Screenshot grounding data:
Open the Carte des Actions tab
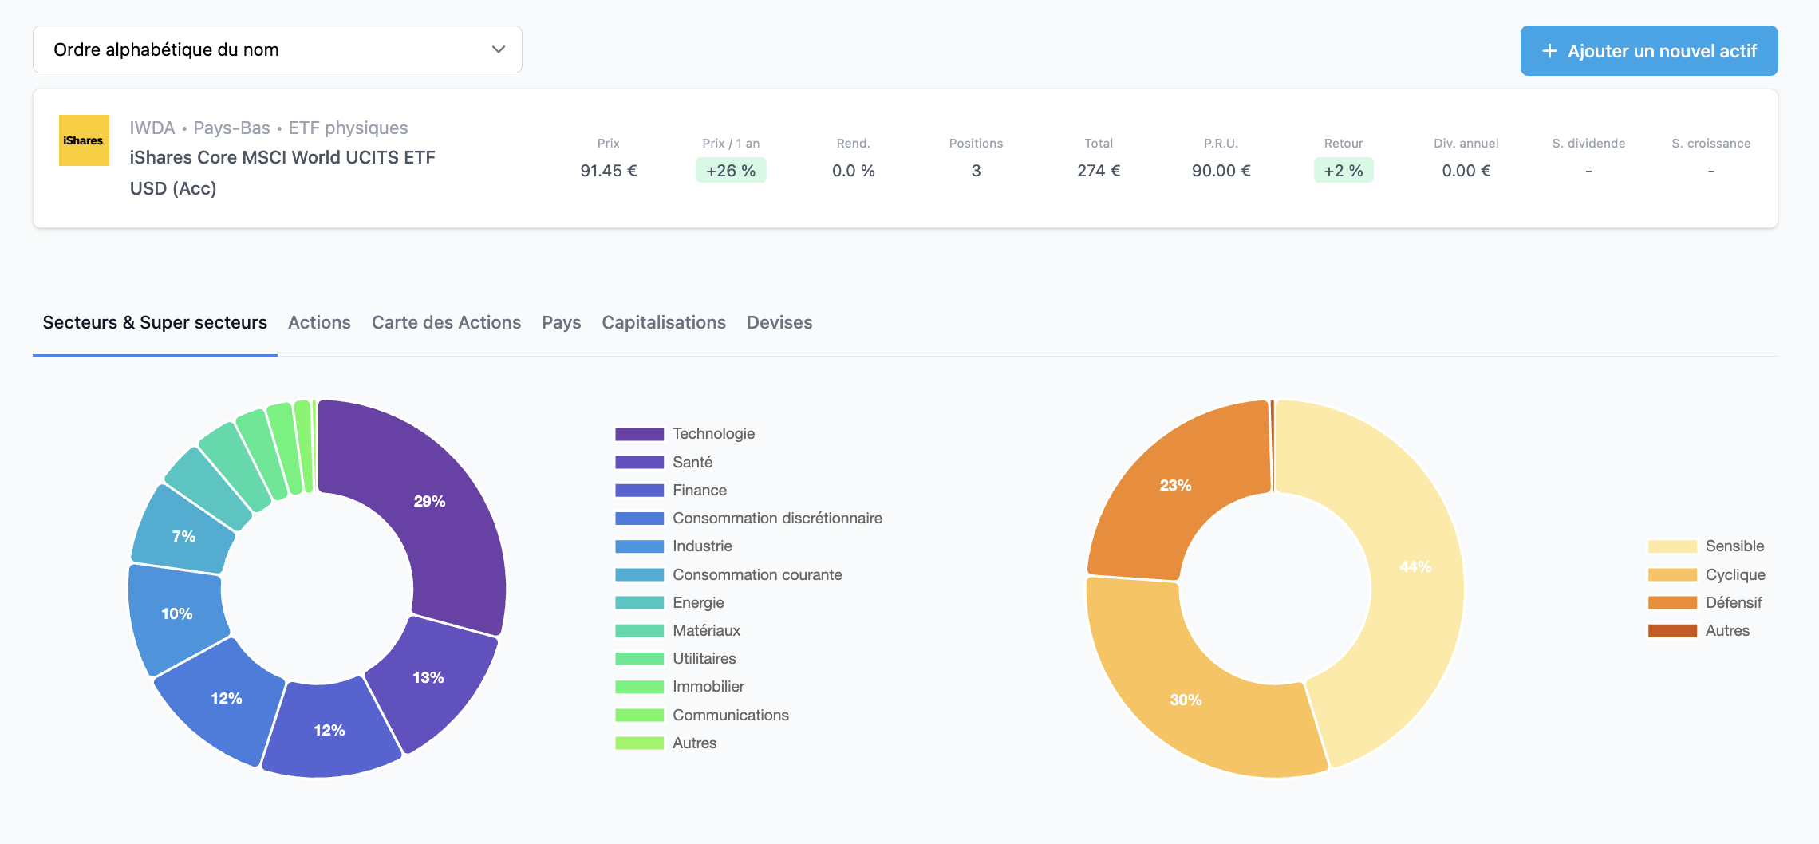This screenshot has width=1819, height=844. click(446, 322)
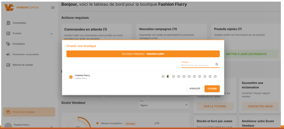Click the Relevés de compte chart icon
Viewport: 284px width, 129px height.
coord(8,65)
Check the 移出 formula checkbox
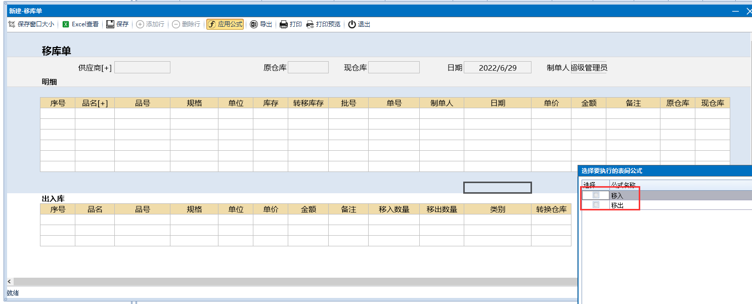 [x=596, y=205]
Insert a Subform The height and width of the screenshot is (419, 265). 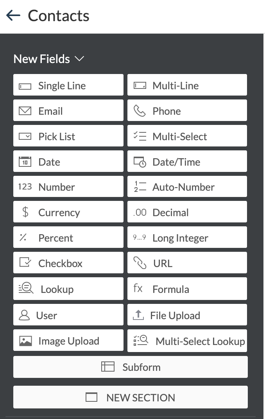tap(130, 367)
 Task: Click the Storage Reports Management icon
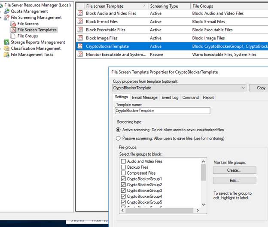[7, 42]
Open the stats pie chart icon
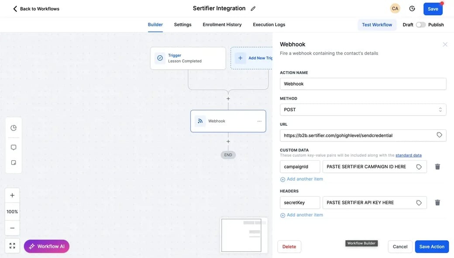The height and width of the screenshot is (258, 454). click(x=14, y=128)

### Exercise brief
Find the line that contains "Task: Click the" and repeat it, along with every line after it to the end of the data, exactly; drop the pictures.

### Answer area
 Task: Click the Storage Reports Management icon
[7, 42]
Open the stats pie chart icon
The height and width of the screenshot is (258, 454). click(x=14, y=128)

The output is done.